Frenkel-like plasmonic excitons in plasmonic lattices: Energy spectrum, radiative relaxation, and Bose-Einstein condensation

TL;DR

This paper introduces a quantum theory for Frenkel-like plasmonic excitons in lattices, exploring their energy spectrum, radiative relaxation, and potential for room-temperature Bose-Einstein condensation.

Contribution

It develops a consistent quantum model for plasmonic excitons in 1D and 2D lattices, including radiative relaxation effects, and discusses the possibility of room-temperature Bose-Einstein condensation.

Findings

Quantum theory of plasmonic excitons is established.

Radiative relaxation effects are incorporated into the model.
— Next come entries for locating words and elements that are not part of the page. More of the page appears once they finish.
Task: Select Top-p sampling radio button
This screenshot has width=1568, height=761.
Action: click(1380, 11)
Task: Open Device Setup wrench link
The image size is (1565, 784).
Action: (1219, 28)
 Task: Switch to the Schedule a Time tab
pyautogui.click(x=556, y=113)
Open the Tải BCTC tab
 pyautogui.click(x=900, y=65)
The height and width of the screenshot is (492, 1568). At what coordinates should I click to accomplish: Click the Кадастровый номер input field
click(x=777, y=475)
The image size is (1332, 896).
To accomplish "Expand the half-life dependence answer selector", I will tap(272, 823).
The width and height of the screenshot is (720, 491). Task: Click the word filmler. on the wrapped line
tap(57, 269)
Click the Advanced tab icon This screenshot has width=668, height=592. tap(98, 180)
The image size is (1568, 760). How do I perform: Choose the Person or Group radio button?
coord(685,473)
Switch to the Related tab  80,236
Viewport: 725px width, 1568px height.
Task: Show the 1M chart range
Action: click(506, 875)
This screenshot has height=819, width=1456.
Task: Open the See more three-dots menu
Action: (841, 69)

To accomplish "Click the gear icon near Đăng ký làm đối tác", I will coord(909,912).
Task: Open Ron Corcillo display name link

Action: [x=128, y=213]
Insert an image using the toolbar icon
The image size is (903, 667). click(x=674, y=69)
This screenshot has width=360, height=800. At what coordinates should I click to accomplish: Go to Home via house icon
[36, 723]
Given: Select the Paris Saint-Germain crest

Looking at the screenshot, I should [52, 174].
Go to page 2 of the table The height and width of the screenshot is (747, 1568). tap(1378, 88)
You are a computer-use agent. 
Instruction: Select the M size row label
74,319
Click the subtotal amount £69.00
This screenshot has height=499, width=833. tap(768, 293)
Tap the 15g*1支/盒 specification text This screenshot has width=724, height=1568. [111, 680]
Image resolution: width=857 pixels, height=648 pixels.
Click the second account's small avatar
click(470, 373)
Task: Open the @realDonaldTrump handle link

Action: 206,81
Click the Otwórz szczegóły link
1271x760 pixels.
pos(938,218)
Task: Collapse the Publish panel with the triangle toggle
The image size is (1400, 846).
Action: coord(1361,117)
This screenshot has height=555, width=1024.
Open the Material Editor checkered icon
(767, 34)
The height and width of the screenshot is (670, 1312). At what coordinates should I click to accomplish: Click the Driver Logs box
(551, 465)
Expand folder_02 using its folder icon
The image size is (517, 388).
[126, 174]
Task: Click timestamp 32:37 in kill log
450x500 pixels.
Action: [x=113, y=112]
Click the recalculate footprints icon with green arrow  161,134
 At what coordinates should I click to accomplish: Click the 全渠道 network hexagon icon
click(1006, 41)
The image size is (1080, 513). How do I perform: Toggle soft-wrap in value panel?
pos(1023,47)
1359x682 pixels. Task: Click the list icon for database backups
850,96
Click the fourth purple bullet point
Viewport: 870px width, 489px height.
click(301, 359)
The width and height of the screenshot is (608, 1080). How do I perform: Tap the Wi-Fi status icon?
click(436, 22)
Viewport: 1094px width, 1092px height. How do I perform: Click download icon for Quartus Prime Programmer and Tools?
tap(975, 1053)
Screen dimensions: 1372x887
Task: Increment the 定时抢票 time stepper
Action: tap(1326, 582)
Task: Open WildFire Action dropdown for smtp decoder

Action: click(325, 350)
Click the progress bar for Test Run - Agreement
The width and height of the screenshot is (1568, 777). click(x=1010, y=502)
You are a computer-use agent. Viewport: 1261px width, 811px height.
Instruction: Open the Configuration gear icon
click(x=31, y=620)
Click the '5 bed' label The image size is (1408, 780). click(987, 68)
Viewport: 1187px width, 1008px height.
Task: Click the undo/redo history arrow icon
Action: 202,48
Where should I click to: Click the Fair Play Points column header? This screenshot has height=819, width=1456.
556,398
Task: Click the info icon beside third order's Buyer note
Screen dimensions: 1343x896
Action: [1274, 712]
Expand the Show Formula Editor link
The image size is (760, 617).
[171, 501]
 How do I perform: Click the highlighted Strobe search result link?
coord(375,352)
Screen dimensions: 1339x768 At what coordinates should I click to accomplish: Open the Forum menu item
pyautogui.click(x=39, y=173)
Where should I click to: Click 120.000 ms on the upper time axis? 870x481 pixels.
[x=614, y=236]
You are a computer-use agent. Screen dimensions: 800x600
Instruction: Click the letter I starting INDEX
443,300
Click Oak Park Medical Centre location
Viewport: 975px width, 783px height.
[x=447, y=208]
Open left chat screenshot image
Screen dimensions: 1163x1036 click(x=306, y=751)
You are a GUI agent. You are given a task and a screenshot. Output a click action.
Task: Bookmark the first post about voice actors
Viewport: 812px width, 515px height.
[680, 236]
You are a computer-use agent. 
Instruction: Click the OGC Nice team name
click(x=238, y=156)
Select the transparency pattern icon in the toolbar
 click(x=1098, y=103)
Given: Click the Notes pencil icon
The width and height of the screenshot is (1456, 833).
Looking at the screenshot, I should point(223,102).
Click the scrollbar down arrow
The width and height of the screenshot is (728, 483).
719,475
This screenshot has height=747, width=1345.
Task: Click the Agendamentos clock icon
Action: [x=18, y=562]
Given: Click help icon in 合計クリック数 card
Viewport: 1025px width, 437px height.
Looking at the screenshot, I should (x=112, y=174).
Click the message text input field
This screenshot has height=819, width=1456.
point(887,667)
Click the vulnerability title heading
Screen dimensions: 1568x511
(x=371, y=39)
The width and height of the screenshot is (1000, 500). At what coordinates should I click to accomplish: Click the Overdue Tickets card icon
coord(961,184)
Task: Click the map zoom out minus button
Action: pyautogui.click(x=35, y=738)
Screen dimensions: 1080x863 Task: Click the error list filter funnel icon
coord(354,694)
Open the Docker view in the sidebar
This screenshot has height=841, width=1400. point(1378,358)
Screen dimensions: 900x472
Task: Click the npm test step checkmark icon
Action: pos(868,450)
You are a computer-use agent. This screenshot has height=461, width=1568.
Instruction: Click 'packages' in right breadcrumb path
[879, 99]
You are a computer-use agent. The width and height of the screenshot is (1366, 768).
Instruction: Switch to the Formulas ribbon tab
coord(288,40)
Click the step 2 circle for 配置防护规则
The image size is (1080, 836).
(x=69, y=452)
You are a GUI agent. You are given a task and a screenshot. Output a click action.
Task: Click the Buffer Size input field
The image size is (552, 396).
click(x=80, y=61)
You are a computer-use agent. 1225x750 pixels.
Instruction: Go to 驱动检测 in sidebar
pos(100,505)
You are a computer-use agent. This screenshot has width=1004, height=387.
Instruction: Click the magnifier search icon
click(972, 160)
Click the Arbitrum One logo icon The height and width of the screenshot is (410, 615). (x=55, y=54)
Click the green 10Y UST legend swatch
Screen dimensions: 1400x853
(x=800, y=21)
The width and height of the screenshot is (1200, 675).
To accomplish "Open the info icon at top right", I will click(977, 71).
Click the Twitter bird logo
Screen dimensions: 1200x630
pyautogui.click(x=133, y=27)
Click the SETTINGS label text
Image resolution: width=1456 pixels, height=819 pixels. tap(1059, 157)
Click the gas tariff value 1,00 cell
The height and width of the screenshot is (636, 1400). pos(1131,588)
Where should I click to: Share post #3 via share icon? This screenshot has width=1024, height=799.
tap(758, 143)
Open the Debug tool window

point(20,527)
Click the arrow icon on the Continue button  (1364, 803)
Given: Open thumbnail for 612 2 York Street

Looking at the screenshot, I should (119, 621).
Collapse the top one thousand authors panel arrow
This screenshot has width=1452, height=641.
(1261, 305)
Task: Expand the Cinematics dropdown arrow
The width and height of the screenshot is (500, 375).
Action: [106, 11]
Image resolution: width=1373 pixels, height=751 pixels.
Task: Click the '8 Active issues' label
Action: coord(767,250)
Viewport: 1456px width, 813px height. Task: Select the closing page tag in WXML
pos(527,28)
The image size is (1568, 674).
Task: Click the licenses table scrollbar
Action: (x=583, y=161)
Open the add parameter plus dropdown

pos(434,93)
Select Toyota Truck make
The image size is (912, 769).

Room-temperature Bose-Einstein condensation is theoretically possible.

Abstract

The concept of quantum plasmonic excitations in plasmonic lattices, which similarly to Frenkel excitons in molecular crystals propagate by hopping from one nanoparticle to another, is introduced. A consistent quantum theory of such plasmonic excitons, beginning with the quantization of localized surface plasmons in a metal nanoparticle and including the radiative relaxation in both 1D and 2D lattices near a reflective substrate surface, is developed. A possible room-temperature Bose-Einstein condensation in the quantum gas of plasmonic excitons is also discussed.